You don't! You have no control over "W". You are told that W is continuous and that is all you can assume about W. If you believe that W must also be differentiable for the conclusion to be true then you believe that the statement you are asked to prove is false!
For example, suppose W(x)= |x| which is continuous for all x but not differentiable at x= 0. Then U(x)= 2+ x^2+ x|x|. If x> 0, that is the same as U(x)= 2+ x^2+ x^2= 2+ 2x^2. That has derivative U'= 4x which goes to 0 as x goes to 0. If x< 0, that is the same as U(x)= 2+ x^2- x^2= 2 which has derivative 0 for all x> 0. Again that goes to 0 as x goes to 0.

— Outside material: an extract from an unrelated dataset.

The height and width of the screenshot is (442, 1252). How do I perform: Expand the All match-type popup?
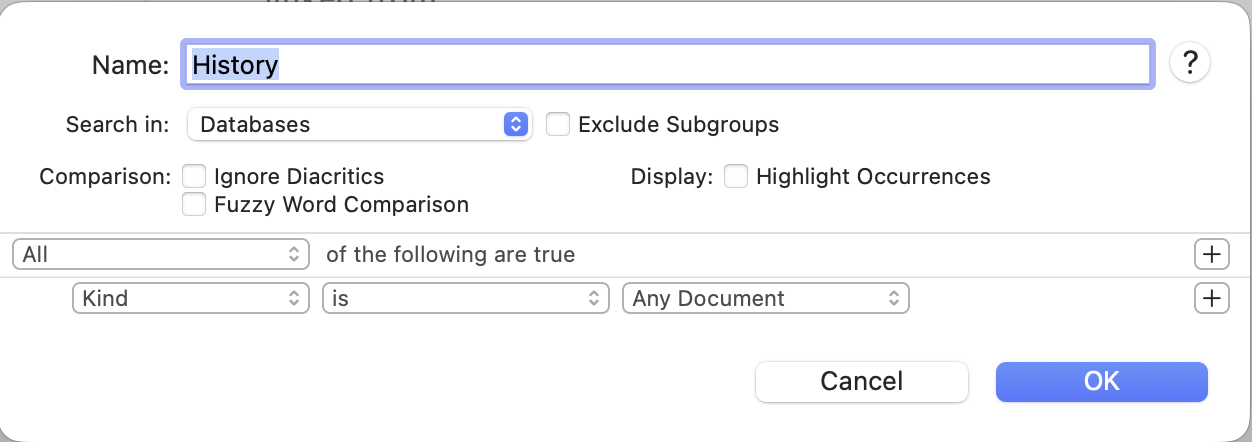161,255

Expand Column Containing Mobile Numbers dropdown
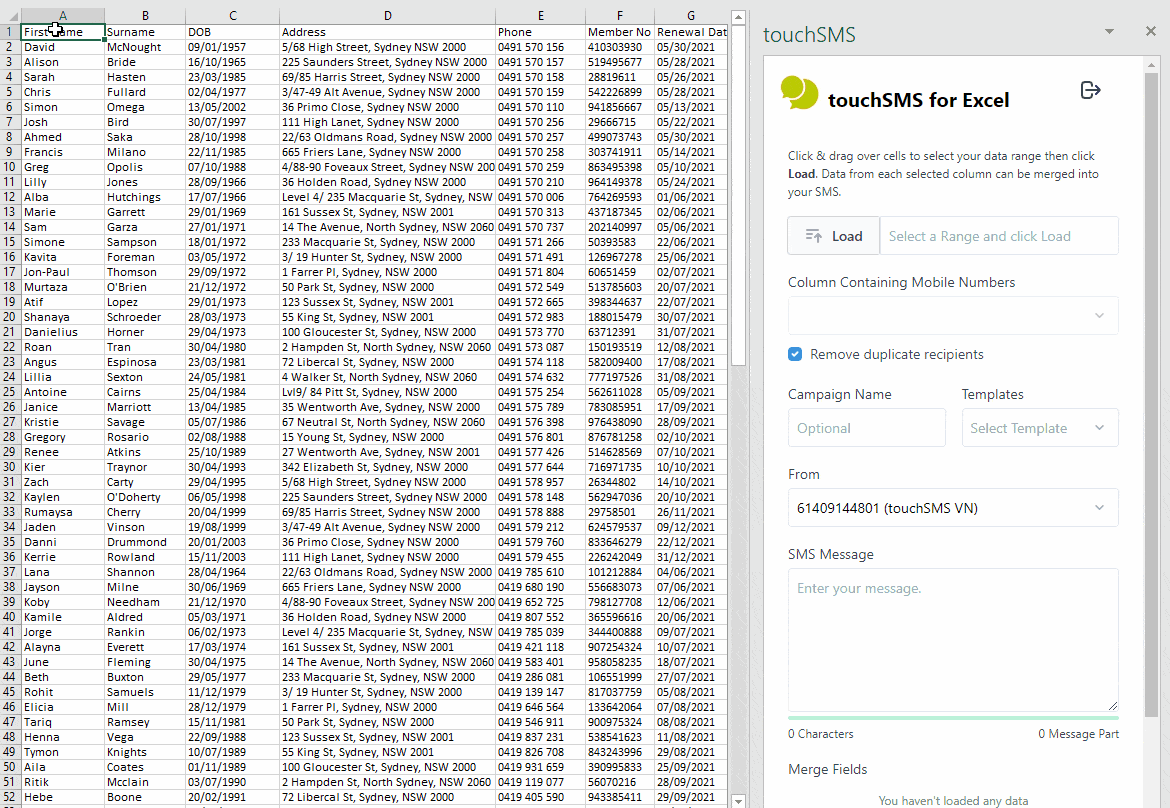click(x=952, y=316)
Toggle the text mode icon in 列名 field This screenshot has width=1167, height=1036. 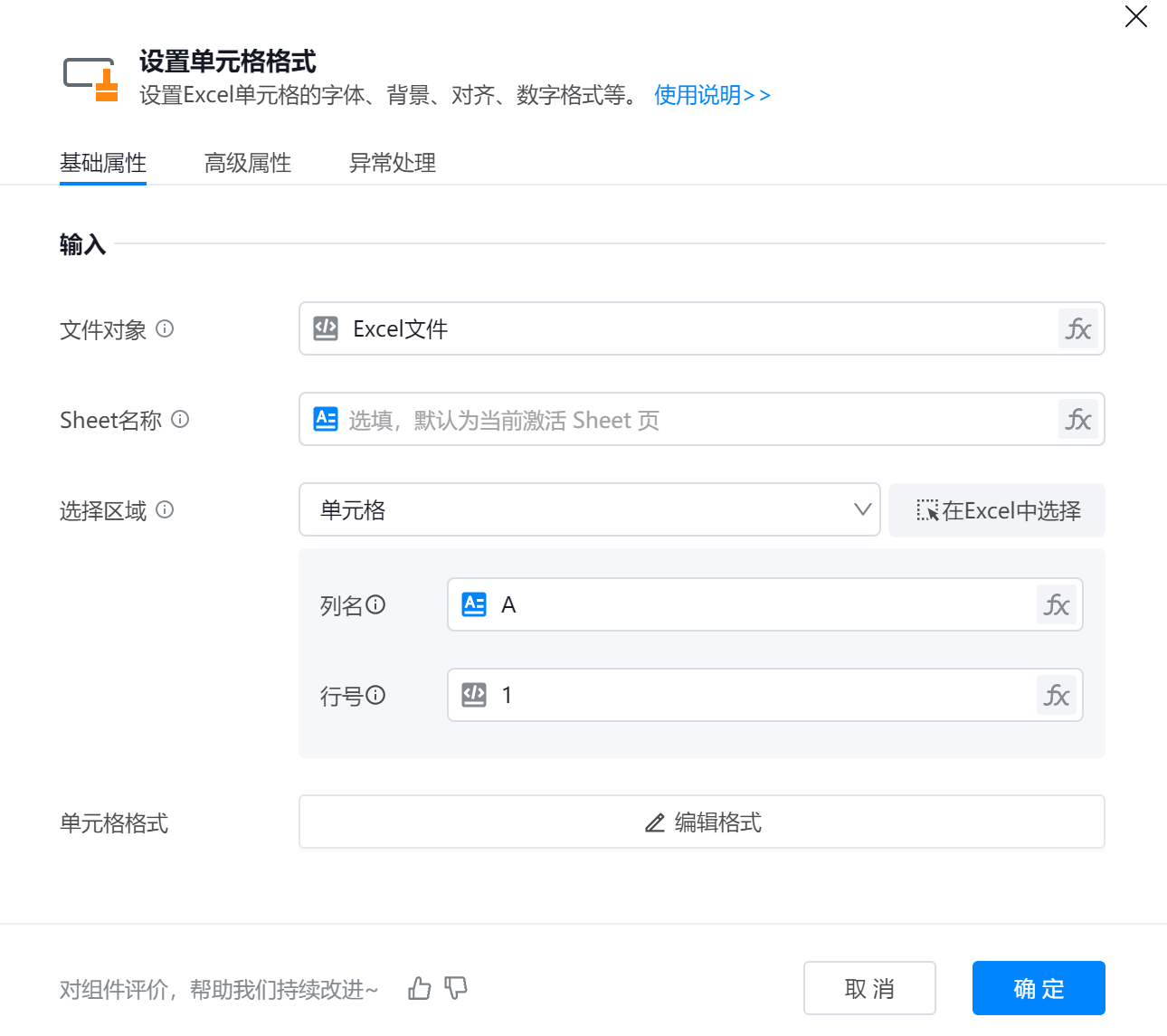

That requires knowing that a function, f, is differentiable at x= a if and only if \lim_{x\to a^-}f'(x)= \lim_{x\to a^+}f'(x) which is a result of the fact that, even though a derivative is not necessarily continuous it must still satisfy the "intermediate value property".
More direct would be to calculate the derivative at 0 directly from the definition:
\lim_{h\to 0}\frac{U(h)- U(0)}{h}= \lim_{h\to 0}\frac{(2+ h^2+ h|h|)- 2}{h}
\lim_{h\to 0^+}\frac{h^2+ h|h|}{h}= \lim_{h\to 0^+}\frac{2h^2}{h}= \lim_{h\to 0^+}2h= 0
\lim_{h\to 0^-}\frac{h^2+ h|h|}{h}= \lim_{h\to 0^-}\frac{0}{h}= \lim_{h\to 0^+}0= 0
Since those two limits exist and are equal,
\lim_{h\to 0}\frac{h^2+ h|h|}{h}
itself exists and the function is differentiable.
Do that with U(x)= 2+ x^2+ xW(x) using only the fact that W is continuous.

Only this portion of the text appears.